How to loop through URLs hosted in a Google Sheet

Question

It's been a step by step process getting the code to this point, the goal of it was to visit a list of URLs and scrape specific data. This has been accomplished with the script below:

import requests
from bs4 import BeautifulSoup as bs
import json

headers = {
    'User-Agent': 'Mozilla/5.0 (X11; Linux x86_64) AppleWebKit/537.36 (KHTML, like Gecko) Chrome/104.0.5112.79 Safari/537.36'
}

urls = ['https://www.nba.com/game/bkn-vs-phi-0022100993',
        'https://www.nba.com/game/was-vs-lac-0022100992']


for url in urls:

    r = requests.get(url, headers=headers)

    soup = bs(r.text, 'html.parser')

    page_obj = soup.select_one('script#__NEXT_DATA__')
    json_obj = json.loads(page_obj.text)

    print('Title:', json_obj['props']['pageProps']
          ['story']['header']['headline'])
    print('Date:', json_obj['props']['pageProps']['story']['date'])
    print('Content:', json_obj['props']['pageProps']['story']['content'])

I had an idea I hoped to implement -- I feel I'm very close but not sure why it's not running. Basically, rather than having the static list of URLs, I wanted to use a Google Sheet as the source of URLs. Meaning, a column on this tab will have the URL list that needs to be scraped.

From there, when run, the script will PULL the URLS from the first tab, the data will get scraped, then the info will be pushed to the data in the second tab.

I've been able to print the URLs in terminal with the code above - basically, getting to the source, and requesting all records.

I thought then, I'd be able to still loop through those links in the same way (new code):

from unittest import skip
import requests
from bs4 import BeautifulSoup as bs
import json
import gspread

gc = gspread.service_account(filename='creds.json')
sh = gc.open_by_key('1NFrhsJT7T0zm3dRaP5J8OY0FryBHy5W_wEEGvwBg58I')
worksheet = sh.sheet1
freshurls = gc.open("NBA Stories").get_worksheet(1)

headers = {
    'User-Agent': 'Mozilla/5.0 (X11; Linux x86_64) AppleWebKit/537.36 (KHTML, like Gecko) Chrome/104.0.5112.79 Safari/537.36'
}

urls = freshurls.get_all_records()


for url in urls:
    try:
        r = requests.get(url, headers=headers)
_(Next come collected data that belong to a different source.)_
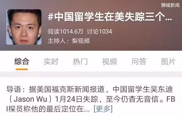This screenshot has height=116, width=182.
Task: Tap the 狮城新闻 watermark label
Action: pos(170,5)
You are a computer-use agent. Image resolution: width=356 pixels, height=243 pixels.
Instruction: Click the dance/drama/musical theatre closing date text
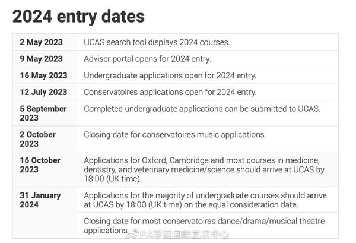(205, 225)
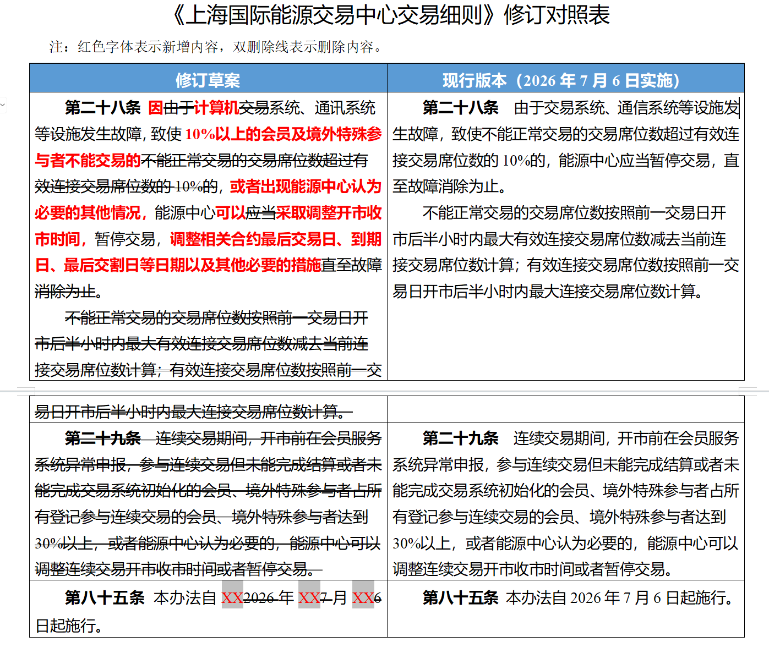The width and height of the screenshot is (769, 653).
Task: Click 第二十九条 heading in current version column
Action: click(x=461, y=438)
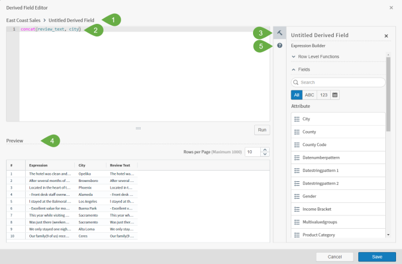
Task: Run the expression
Action: pos(261,129)
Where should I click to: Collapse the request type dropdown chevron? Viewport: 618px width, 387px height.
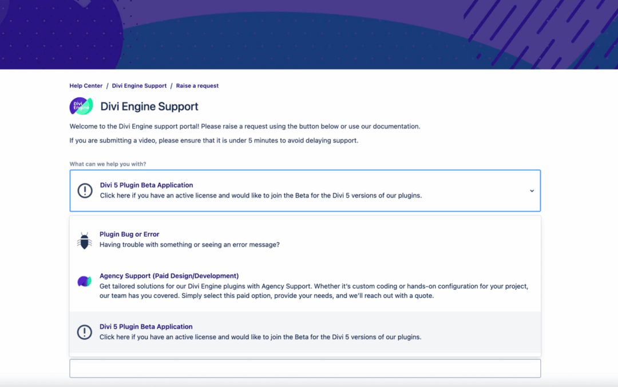tap(532, 191)
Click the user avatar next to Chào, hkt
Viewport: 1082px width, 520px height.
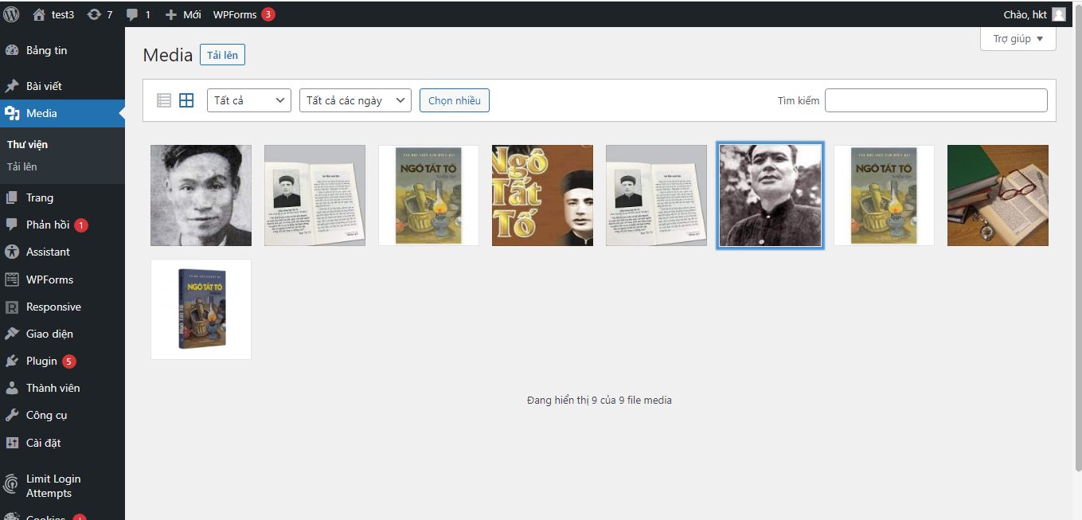point(1058,14)
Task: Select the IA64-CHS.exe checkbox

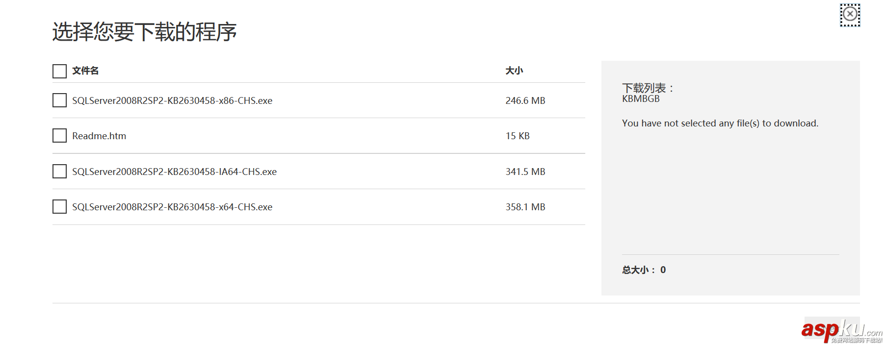Action: point(59,172)
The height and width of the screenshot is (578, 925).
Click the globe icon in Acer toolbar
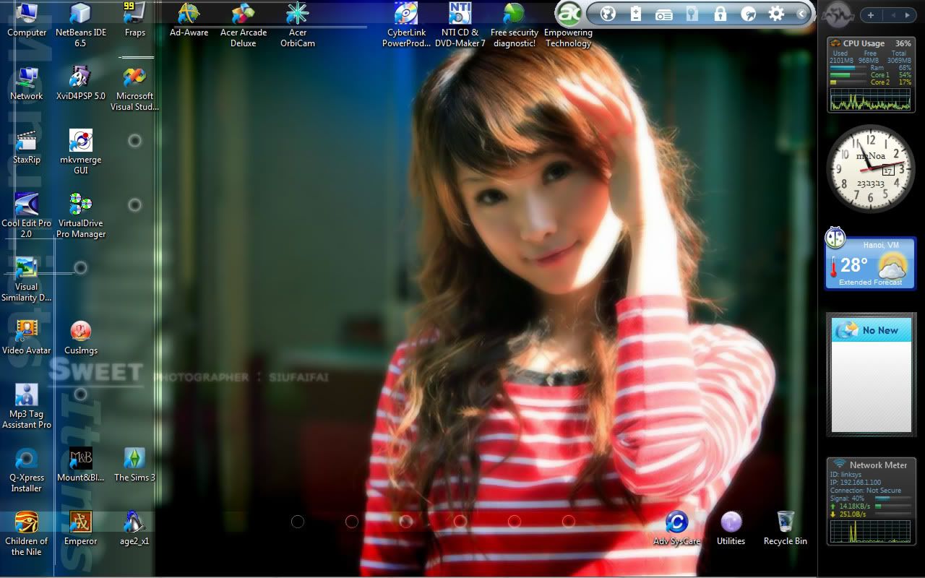pyautogui.click(x=608, y=14)
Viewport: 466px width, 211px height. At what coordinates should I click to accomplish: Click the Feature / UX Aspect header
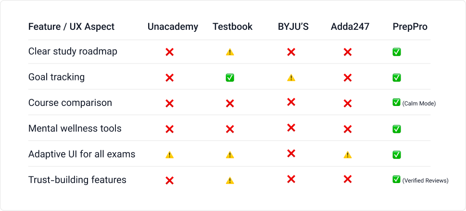[71, 27]
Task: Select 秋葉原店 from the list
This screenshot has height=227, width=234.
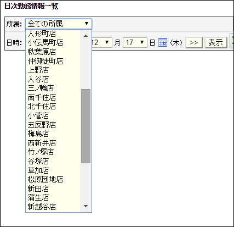Action: click(x=53, y=52)
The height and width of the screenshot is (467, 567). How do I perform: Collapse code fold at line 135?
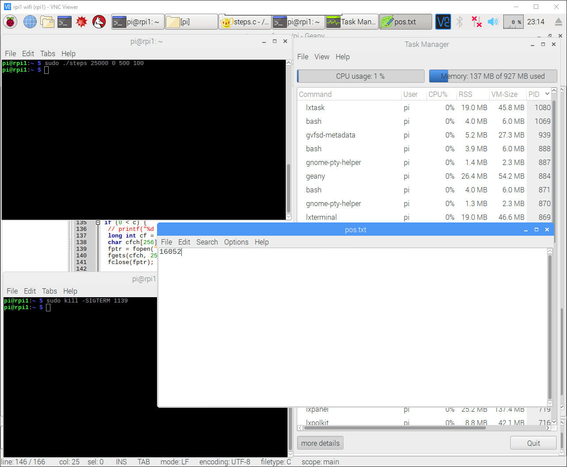(98, 223)
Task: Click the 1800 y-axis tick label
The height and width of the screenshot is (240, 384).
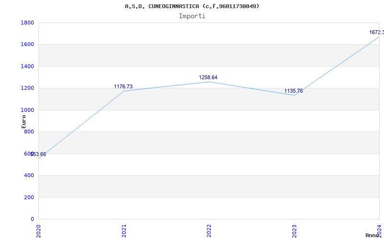Action: [27, 23]
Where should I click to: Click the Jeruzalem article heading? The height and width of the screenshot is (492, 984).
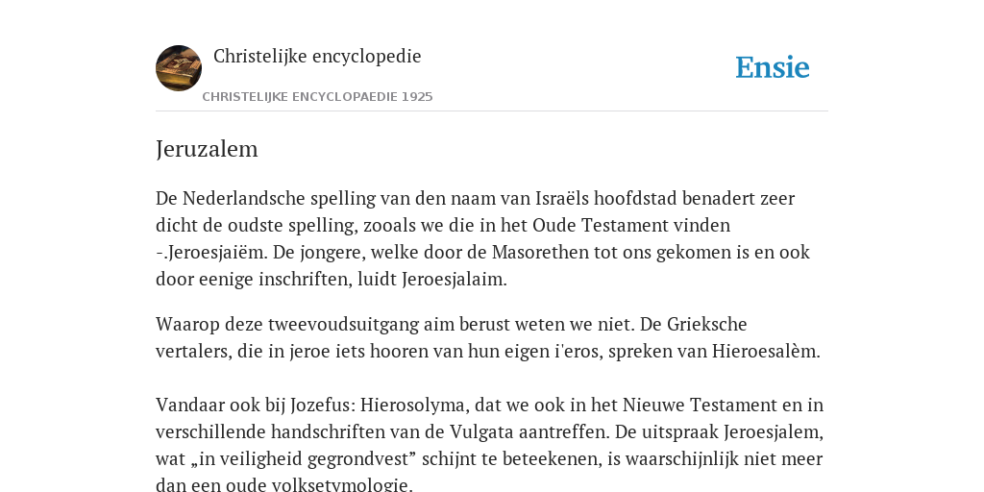coord(207,149)
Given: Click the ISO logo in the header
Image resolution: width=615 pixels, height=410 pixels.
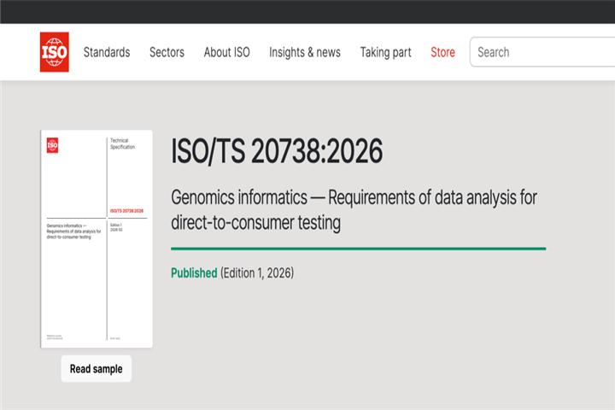Looking at the screenshot, I should point(54,52).
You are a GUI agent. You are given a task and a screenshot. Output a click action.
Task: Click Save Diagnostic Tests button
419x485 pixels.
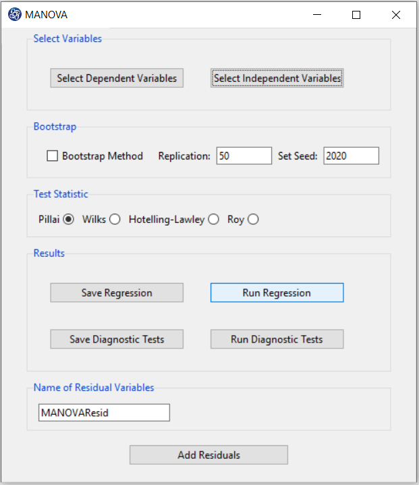(x=117, y=339)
        soup = bs(r.text, 'html.parser')

        page_obj = soup.select_one('script#__NEXT_DATA__')
        json_obj = json.loads(page_obj.text)

        title = (json_obj['props']['pageProps']['story']['header']['headline'])
        date = (json_obj['props']['pageProps']['story']['date'])
        content = str(json_obj['props']['pageProps']['story']['content'])
        AddData = [url, title, date, content]
        worksheet.append_row(AddData)

    except:
        skip

Even if I switch the ending actions (AddData & append rows) to just print the results, I'm not seeing anything.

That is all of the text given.